Diese Wissenschaft beweist (demonstriert), daß alle Dissonanz, Krankheit und Mißgeschick, Folgen eines begrenzten Sinnes von Gott — die Einheit, Unendlichkeit und Vollkommenheit des Guten — sind, und daß sie allein dieses Unglück in dem menschlichen Bewußtsein, wo es nur scheinbar wirklich ist, aufzuheben vermag.

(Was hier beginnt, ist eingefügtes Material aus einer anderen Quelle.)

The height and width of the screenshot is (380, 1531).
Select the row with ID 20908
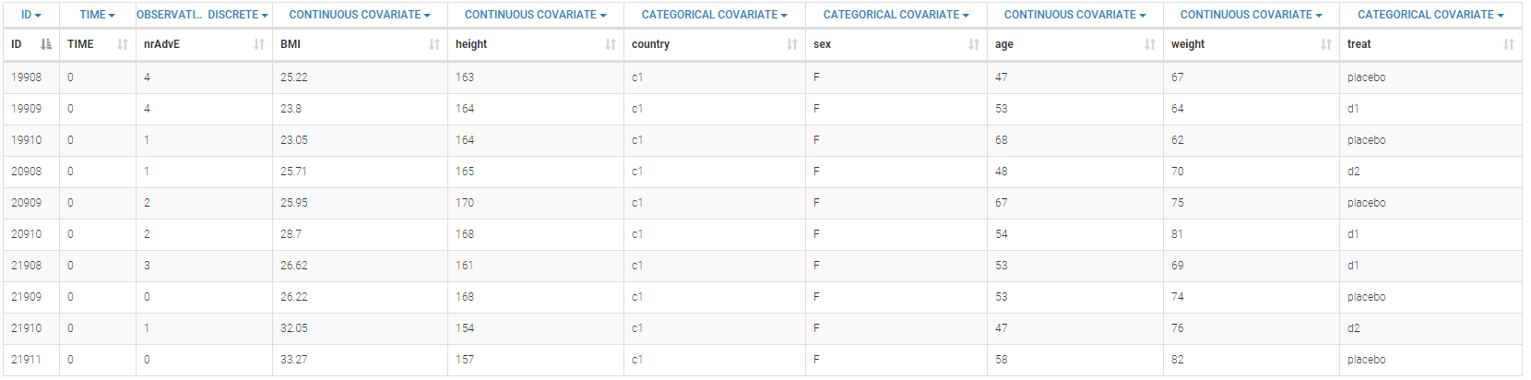pos(27,172)
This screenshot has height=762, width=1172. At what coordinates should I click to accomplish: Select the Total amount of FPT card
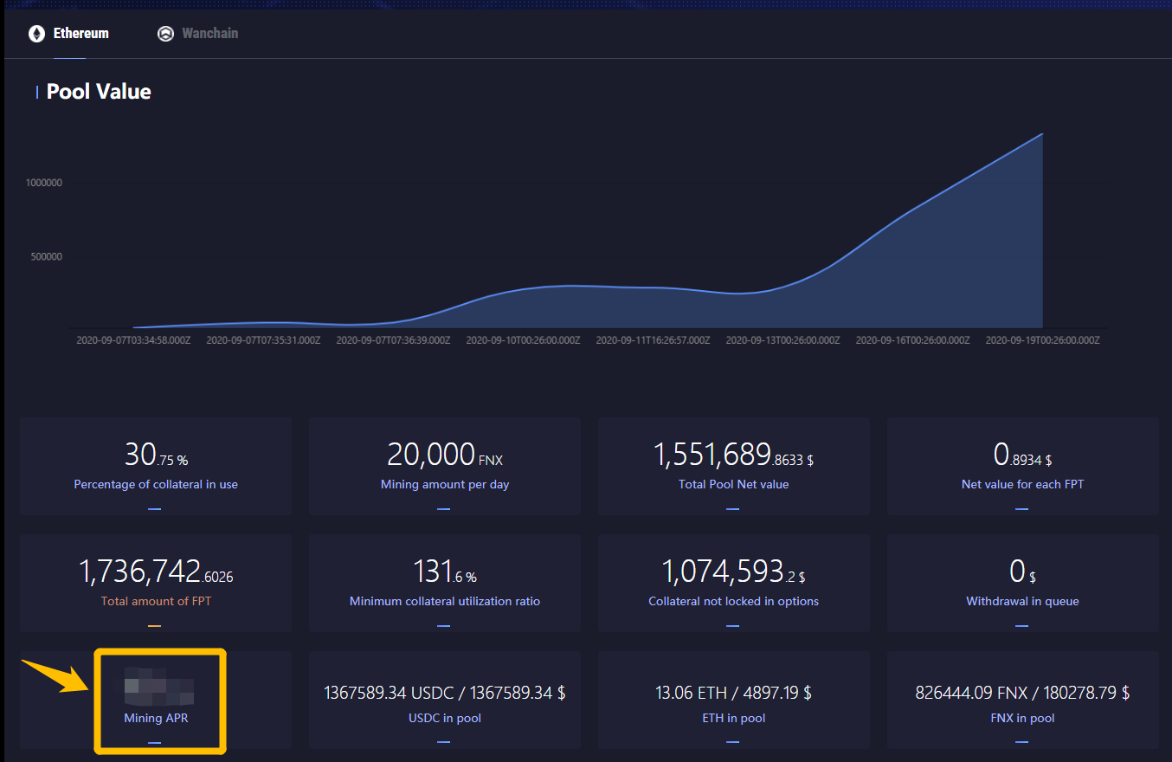pyautogui.click(x=156, y=583)
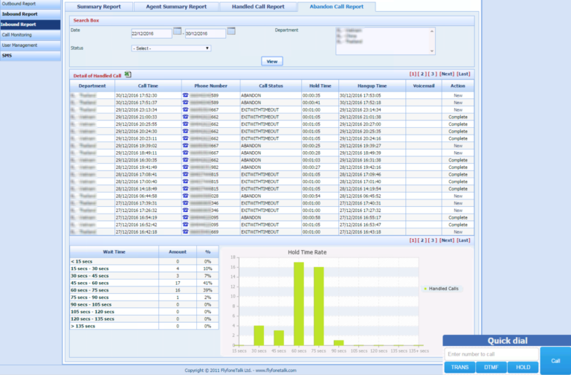Click phone icon for 16:42:18 call
The width and height of the screenshot is (571, 375).
pyautogui.click(x=185, y=231)
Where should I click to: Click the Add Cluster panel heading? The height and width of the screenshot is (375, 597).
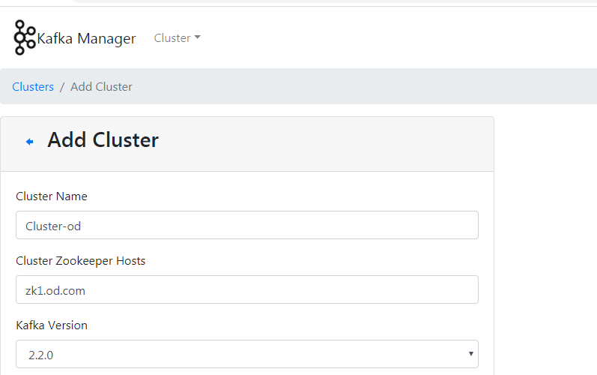(103, 140)
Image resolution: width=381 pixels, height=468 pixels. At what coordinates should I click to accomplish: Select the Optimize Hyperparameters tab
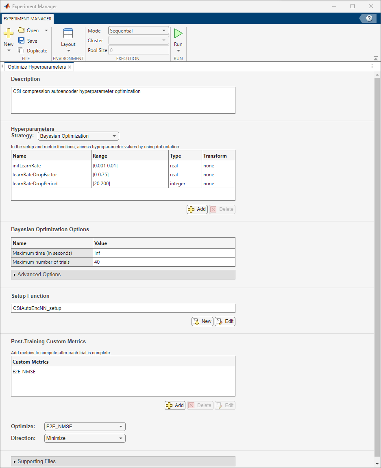pyautogui.click(x=36, y=67)
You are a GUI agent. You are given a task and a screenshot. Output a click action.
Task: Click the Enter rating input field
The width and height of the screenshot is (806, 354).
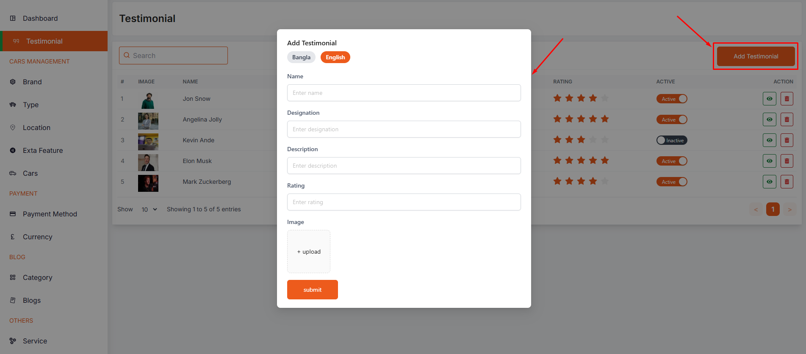[404, 202]
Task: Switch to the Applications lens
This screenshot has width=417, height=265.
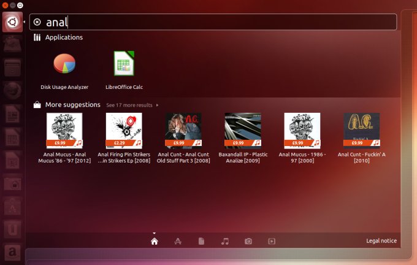Action: click(x=178, y=241)
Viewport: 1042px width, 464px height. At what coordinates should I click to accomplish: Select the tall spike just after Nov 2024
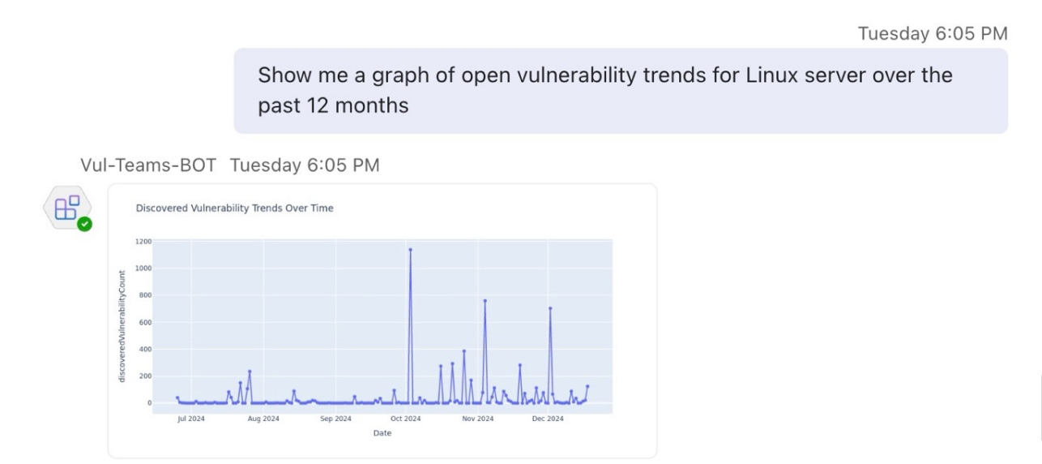click(485, 301)
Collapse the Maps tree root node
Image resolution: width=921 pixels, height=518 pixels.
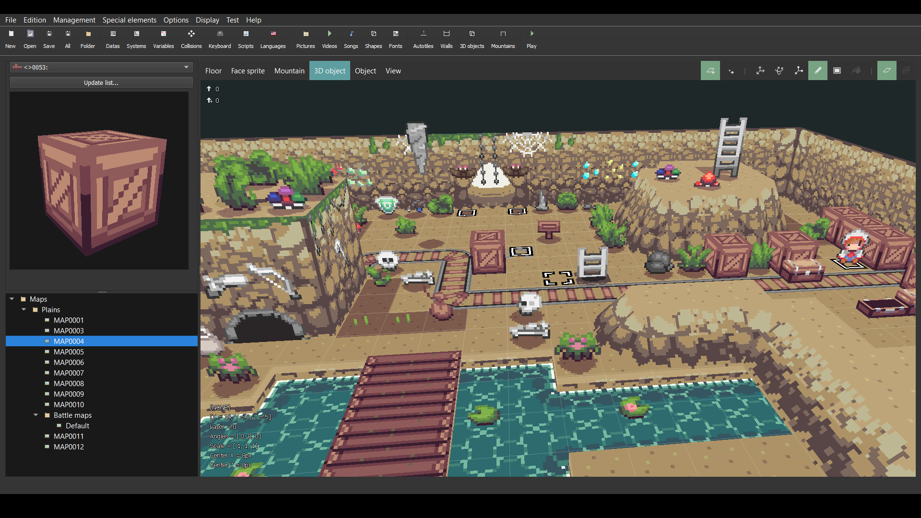pos(12,298)
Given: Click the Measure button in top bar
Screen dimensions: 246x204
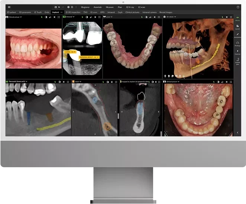Looking at the screenshot, I should tap(110, 7).
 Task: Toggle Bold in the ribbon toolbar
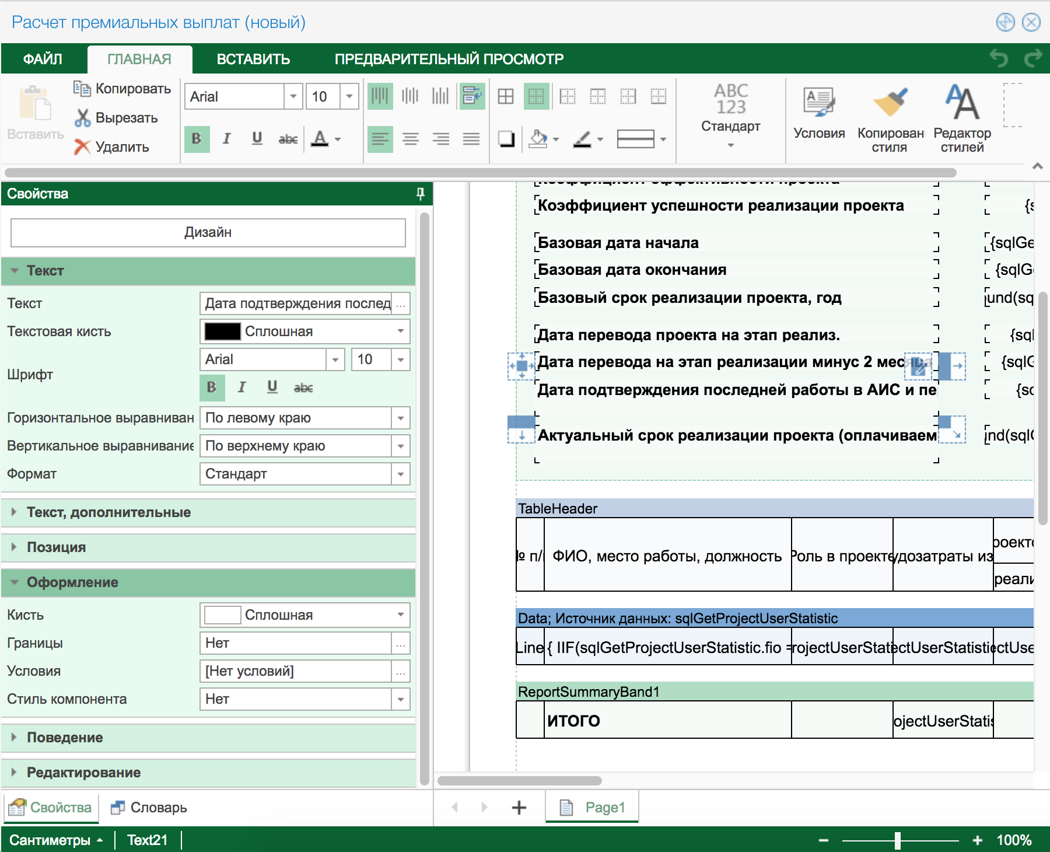click(x=197, y=139)
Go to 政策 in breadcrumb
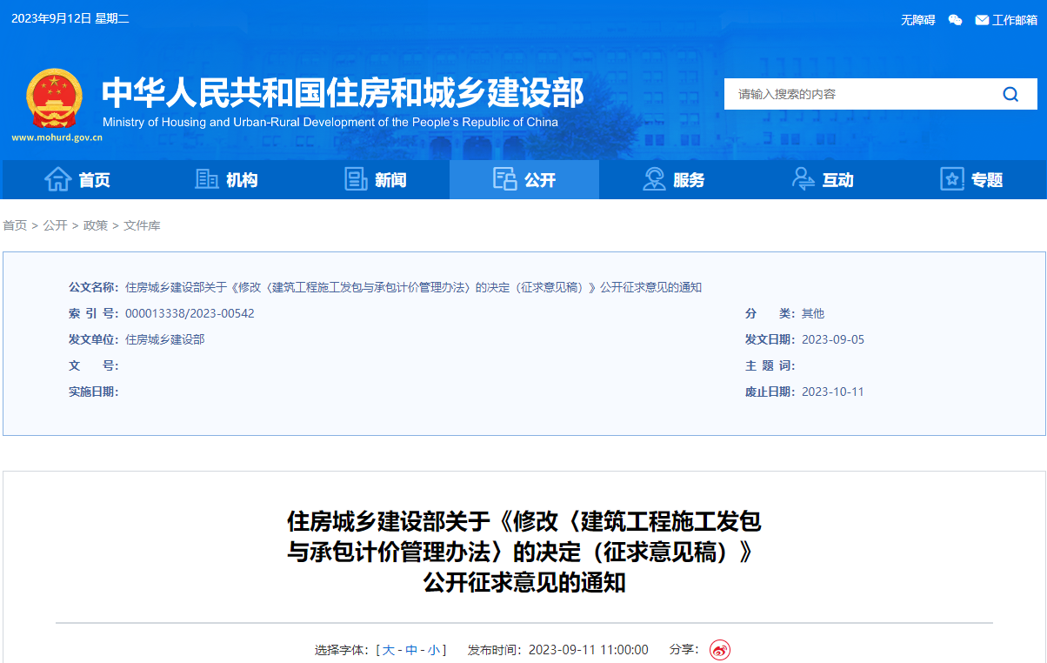 point(96,225)
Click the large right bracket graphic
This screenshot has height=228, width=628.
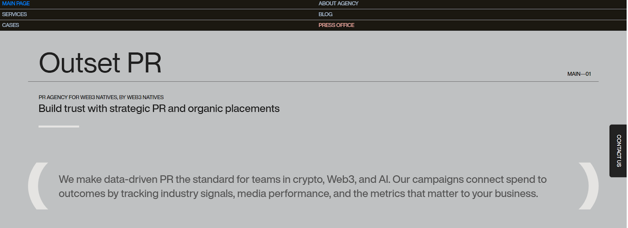point(589,186)
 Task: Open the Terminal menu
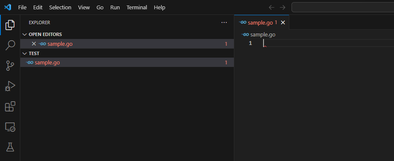tap(137, 8)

Je deutlicher die Erkenntnis der unveränderlichen und unsterblichen Tatsache im menschlichen Bewußtsein auftaucht und es sich zeigt, daß Ursache und Erfolg in unzerstörbarem Verhältnis zu einander stehen, desto klarer und gewisser wird das Faktum hervortreten, daß die einzige Intelligenz, die wir Gott nennen, Geist ist, und daß die wahre Intelligenz völlig und nicht nur teilweise gut ist. Dann wird die Allgegenwart des Geistes anerkannt werden, und die entgegengesetzte Materie oder der Fehler ewig abwesend bleiben; dann wird auch der geistige Mensch, das Bild und Ebenbild Gottes, der die Natur und die Eigenschaften des Geistes oder des unveränderlichen Guten besitzt, erscheinen. Dann wird Dualismus gänzlich unbekannt sein, und nichts wird sich zeigen, was dem göttlichen Charakter unähnlich ist. Durch beschränkte Auffassung des Christus scheint er zu kommen und zu verschwinden. Wenn es einmal anerkannt ist, daß Christus die einzige, allgemeine unendliche Offenbarung (Bekanntmachung) Gottes ist, und daß er deshalb allgegenwärtig sein muß, dann werden wir „ihm gleich sein,“ seine Natur und feine Eigenschaften besitzen. Denn besitzt nicht die Rebe dieselbe Natur und Wesenheit, labt sie sich nicht an derselben Quelle und trägt sie nicht dieselbe Frucht als der Weinstock?
Dann wird die traurige Wehklage: „Sie haben meinen Herrn weggenommen; und ich weiß nicht, wo sie ihn hingelegt haben“ nicht mehr ertönen.